━━━ DATA FOR THIS EXERCISE ━━━
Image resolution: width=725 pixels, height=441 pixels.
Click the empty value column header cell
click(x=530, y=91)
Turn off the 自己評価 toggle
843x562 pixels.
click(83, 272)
━━━
• ASSIGNMENT
What do the records say? Quote them all exactly.

• RESULT OF THIS TASK
Image resolution: width=725 pixels, height=441 pixels.
Click the empty value column header cell
click(x=530, y=91)
Turn off the 自己評価 toggle
843x562 pixels.
click(83, 272)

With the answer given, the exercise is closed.